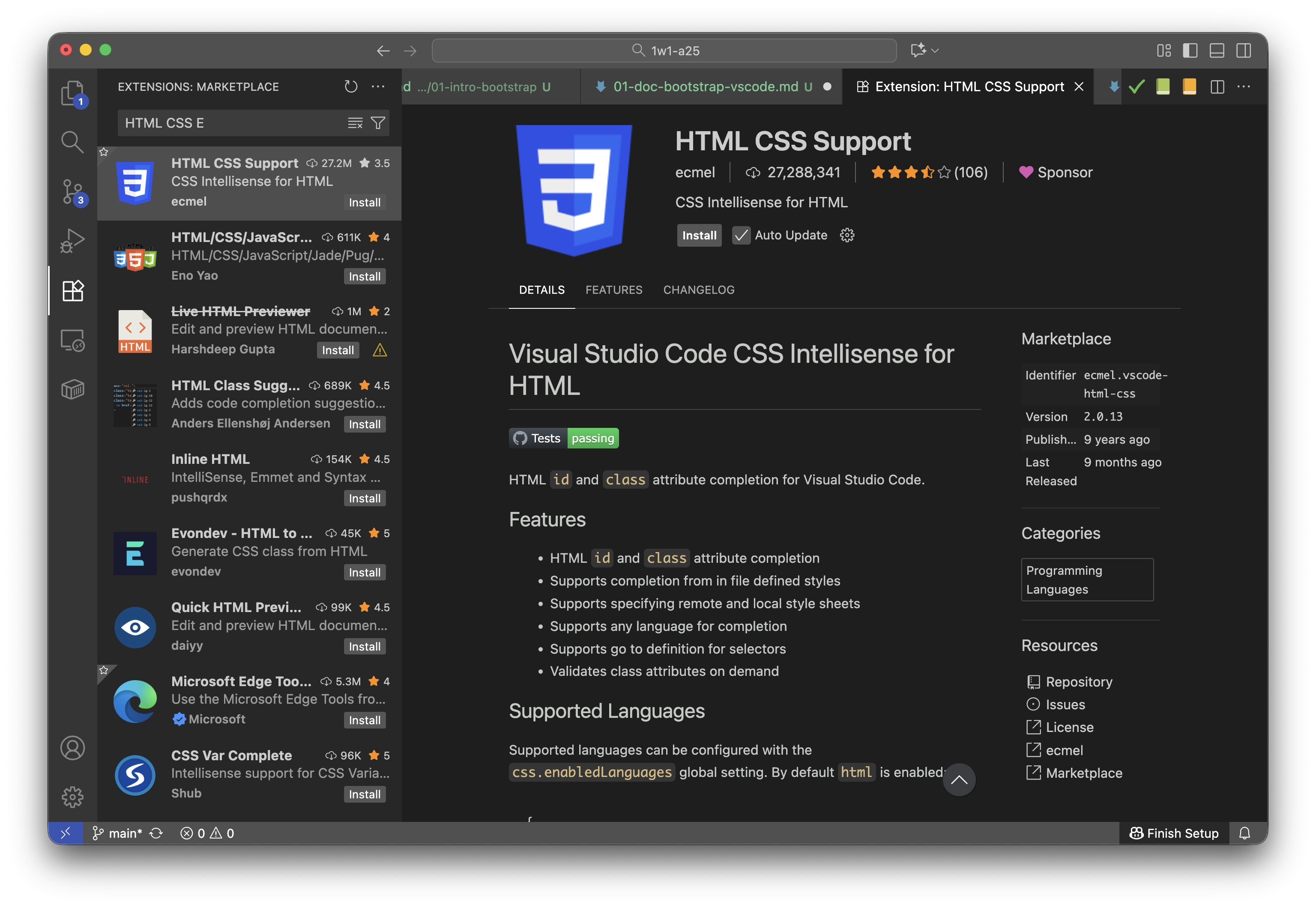Image resolution: width=1316 pixels, height=908 pixels.
Task: Toggle the bottom panel layout button
Action: pyautogui.click(x=1217, y=51)
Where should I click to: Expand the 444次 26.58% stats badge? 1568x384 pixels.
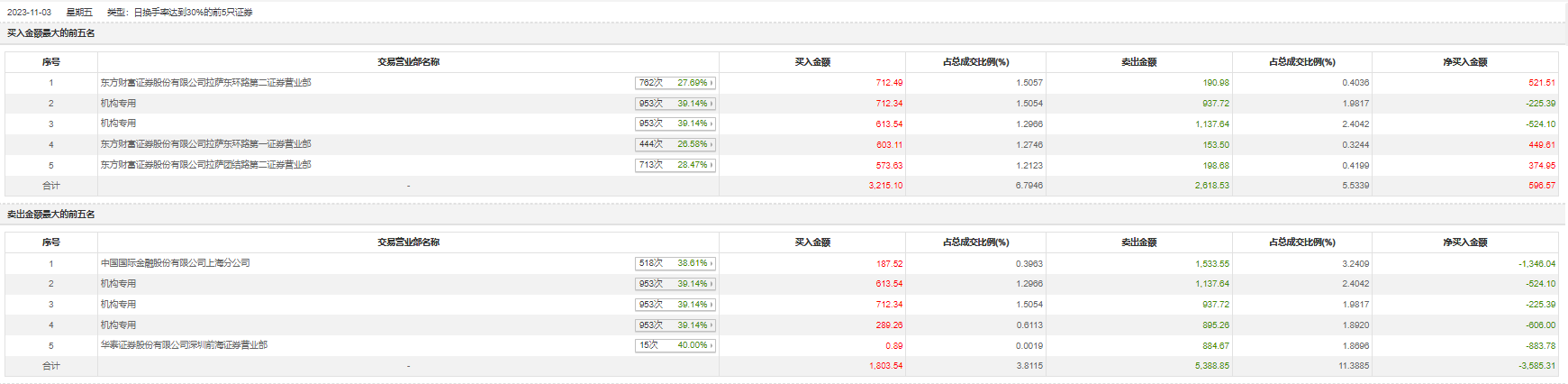[x=675, y=144]
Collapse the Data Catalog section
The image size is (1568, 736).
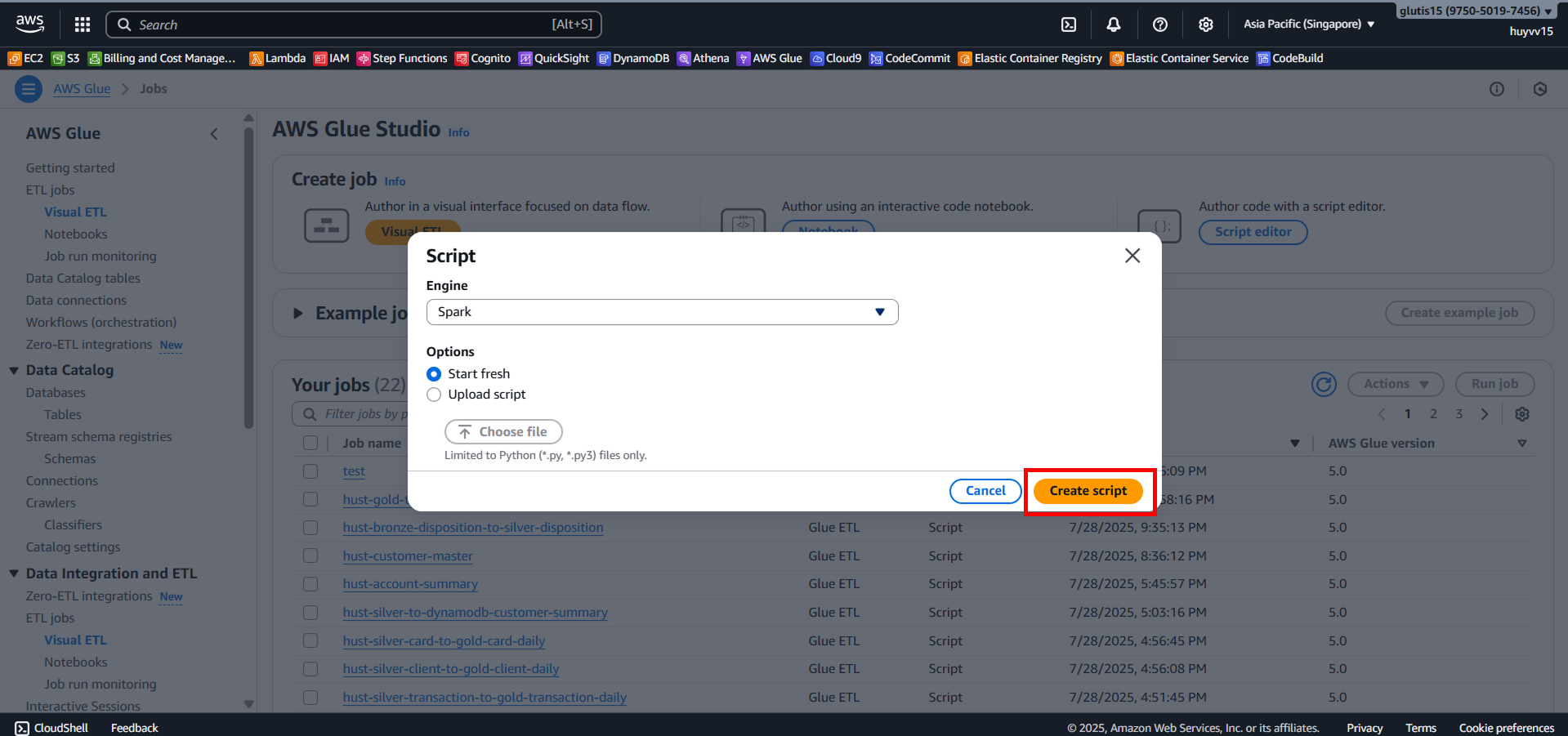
####
# TO DO:
Copy all the entries above with "section" swapped for "panel", keeping everything else unchanged and leaving out the pictures.

# PROBLEM SOLUTION:
Image resolution: width=1316 pixels, height=908 pixels.
Task: Toggle the bottom panel layout button
Action: pyautogui.click(x=1217, y=51)
Where should I click to: Expand the 444次 26.58% stats badge? 1568x384 pixels.
[x=675, y=144]
Collapse the Data Catalog panel
The image size is (1568, 736).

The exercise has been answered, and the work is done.